1.一種診斷胃病或評價胃癌風險的酶聯免疫吸附試劑盒，包括：包被有抗胃蛋白酶原I抗體或抗胃蛋白酶原II抗體的微孔板、酶標抗體、顯色劑、終止液、濃縮洗滌液。

2.按照權利要求1所述的酶聯免疫吸附試劑盒，其特征在于：所述的胃蛋白酶原I或胃蛋白酶原II是從人胃粘膜組織中提取得到的天然蛋白。

3.按照權利要求2所述的酶聯免疫吸附試劑盒，其特征在于，所述的從人胃粘膜組織中提取得到胃蛋白酶原I或胃蛋白酶原II的方法，包括：

(1)收集外科手術切除的正常胃組織，用磷酸鹽緩沖液漂洗，分離胃粘膜，吸干，稱重，加入磷酸鹽緩沖液，搗碎勻漿，離心，收集上清，沉淀磷酸鹽緩沖液重懸，再次離心，合并上清液，得到胃蛋白酶原粗提液；

(2)將胃蛋白酶原粗提液加入已經平衡的DEAE-52層析柱，用PBS緩沖液洗脫層析柱至在280nm處，吸光值為0，繼續用PBS緩沖液洗脫層析柱，合并洗脫峰，得到含有活性的胃蛋白酶原；

(3)取活性蛋白酶原峰，上樣于凝膠層析柱中，用50mmol含0.05mol/LNa₂SO₄的PBS洗脫，流速3.0ml/min，壓力為8Kpa，洗脫曲線為顯示4個蛋白洗脫峰，第三個蛋白峰即為胃蛋白酶原I，第四個蛋白峰為胃蛋白酶抗原I及胃蛋白酶原II的混合物；

(4)采用Q-2陰離子交換層析柱分離胃蛋白酶原I和胃蛋白酶抗原II的混合物，凝膠層析后的第四個洗脫峰先用0.05mol/L?Tris-HCL，pH7.0透折后上樣陰離子層析柱，用濃度為0-0.5mol/L?NaCL梯度洗脫，流速為1mL/min；出現三個蛋白峰，其中第1個，2個峰為胃蛋白原原I，第三峰為胃蛋白原原II。

4.按照權利要求1所述的酶聯免疫吸附試劑盒，其特征在于：所述的抗胃蛋白酶原I抗體或抗胃蛋白酶原II抗體的制備方法包括：將權利要求2或3所述的胃蛋白酶原I或胃蛋白酶原II免疫小鼠制備融合細胞，得到分泌抗胃蛋白酶原I或胃蛋白酶原II的雜交瘤細胞株，培養雜交瘤細胞株，分別得到抗胃蛋白酶原I單克隆抗體或抗胃蛋白酶原II單克隆抗體。
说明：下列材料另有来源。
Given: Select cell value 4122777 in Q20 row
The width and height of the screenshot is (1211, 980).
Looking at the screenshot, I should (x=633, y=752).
5.按照權利要求4所述的酶聯免疫吸附試劑盒，其特征在于：所述的抗胃蛋白酶原I抗體或抗胃蛋白酶原II抗體的制備方法包括：(1)融合細胞的制備：用50-100μg權利要求2或3所述的人胃蛋白酶原I或人胃蛋白酶原II與福氏完全佐劑等體積混合皮下注射免疫8周齡的雌性BALB/C小鼠，間隔2-3周后，用同樣劑量的抗原加強免疫2-3次，末次免疫后3-4天取尾靜脈血檢測，當效價達到4000以上時，準備融合；將經免疫的小鼠處死后，局部消毒剖腹，無菌條件下取脾，制備成脾細胞懸液；融合前2-3天，將每瓶Sp2/0骨髓瘤細胞傳至4瓶細胞，取處于對數生長期的細胞用于融合；將脾細胞和SP2/0細胞分別計數后，按7∶1的比例加入離心管中混合均勻，離心，倒盡上清液，使兩種細胞混勻成糊狀，加入預溫的50％PEG4000，邊滴加邊攪拌完成細胞融合；

(2)融合后的細胞用含20％小牛血清的HAT培養液制備成細胞懸液，分劃于192孔細胞培養板中進行選擇培養；在選擇培養液中培養4天后，其它細胞逐漸消失，只有融合的雜交瘤成簇生長，形成小的細胞集落，8天后，停止使用HAT培養液，改用HT培養液，一周后換用含10％牛血清的DMEM培養液培養；待雜交瘤細胞長滿培養孔底部的1/3時，這時吸取培養上清進行篩選。用間接酶聯吸附法(ELISA)進行特異性抗體檢測，有分泌抗ALB抗原抗體的雜交瘤細胞；

(3)以人胃蛋白酶原I或胃蛋白酶原II為包被抗原，用間接ELISA方法對雜交瘤細胞進行篩選，以免疫小鼠的血清為陽性對照，以Sp2/0細胞培養的上清液為空白對照，以細胞培養板中未長出克隆的培養上清為陰性對照；選取對胃蛋白酶原I或胃蛋白酶原II抗原陽性反應的雜交瘤細胞集落，以有限稀釋法進行克隆化培養，選擇抗體效價高，呈單個克隆生長，形態良好的細胞孔，繼續按有限稀釋法進行2次克隆和擴大培養，得到分泌特異抗體的雜交瘤細胞株；

(4)在同系的6周齡BALB/c腹腔注射液體石蠟，約第8天將克隆后分泌特異單克隆抗體的雜交瘤細胞注入腹腔，待小鼠腹部開始增大后，收集腹水；一只小鼠收集腹水2-3次后，殺死小鼠一次性取腹水，腹水取出后，無菌過濾后，小包裝分裝凍存，亦可取部分進一步進行純化；

(5)離心除去腹水中的細胞和細胞碎片，加入等體積的飽和硫酸銨到上清液中，將溶液放在磁力攪拌器上攪拌6小時，使蛋白質充分沉淀，將沉淀物溶于少量的PBS中，用10mmol/LPBS透析；然后通過DEAE-Sephadex?A52層析柱，收集并合并洗脫液中含蛋白的部分，即得到純化的抗胃蛋白酶原I或抗胃蛋白酶原II單克隆抗體。